The hubbub had woken Jean and Walton, who were anxious to be filled in. Bo had left the room more than half an hour ago and was nowhere to be seen, which left Lyn with the responsibility of talking.
“What’s happened?” Jean asked.
“Travis Brayer’s had some kind of accident,” Lyn replied in a monotone devoid of emotion.
“Oh my word, how awful,” Jean gasped.
“I suppose so,” Lyn replied mildly.
Jean gave her a sharp look. Lyn ignored this, but noticed that the curly-haired stranger was now only pretending to read his notebook while he actually listened to them.
“Well, is he okay? What was it?” Jean asked.
Lyn shook her head to convey that she didn’t know, and didn’t try to hide the possible implication that she didn’t care.
“I only caught a glimpse,” she replied.
She left out the fact that she had pantomimed shooting him in the face.
“I think this man was with him, though,” Lyn continued, pointing out the stranger. “Maybe he knows.”
The man immediately looked up in surprise, confirming Lyn’s hunch that he had been listening closely. Jean and Walton turned to look at him.
“Walton Trawler, how do you do,” Walton said as he crossed over and offered his hand in greeting.
“Oh, hello. I’m David Eisner,” David said as he shook Walton’s hand. “Nice to meet you.”
“You a friend of the Brayers?” Walton inquired.
“Not exactly, no,” David replied. “I’m a writer, doing a story on Bobby Brayer, among other people.”
“Were you with them today? Were you there for the accident?” Jean asked anxiously.
“Yes, I was,” David Eisner replied. “Mr. Brayer took a nasty fall and they’re very concerned.”
“Goodness,” Jean said, shaking her head.
“How’d it happen?” Walton asked.
“Just an accident,” David replied. “He got a little agitated and lost his footing. Are any of you familiar with the initials ‘K.S.O.’?”
Lyn flinched and Jean stared at the ground. Only Walton held his gaze.
“Are they the initials of a Brayer relative or something?” David continued. “No ‘B’ obviously, but maybe from Bobby Brayer’s mother’s side of the family?”
“Is that what you were told?” Jean asked quickly.

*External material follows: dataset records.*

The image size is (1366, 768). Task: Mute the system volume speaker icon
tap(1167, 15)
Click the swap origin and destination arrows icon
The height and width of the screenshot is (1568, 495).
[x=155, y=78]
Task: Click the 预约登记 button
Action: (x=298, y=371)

Walton could see that Jean didn’t want anyone to offer any explanation counter to whatever the Brayers might have already said. In her mind this was about sticking together as a community. Walton understood that mentality all too well, but he suddenly felt it was time for something different.
“It stands for Knights of the Southern Order,” he told David Eisen.
Jean sucked in some air. “Walton,” she said, with a warning tone in her voice.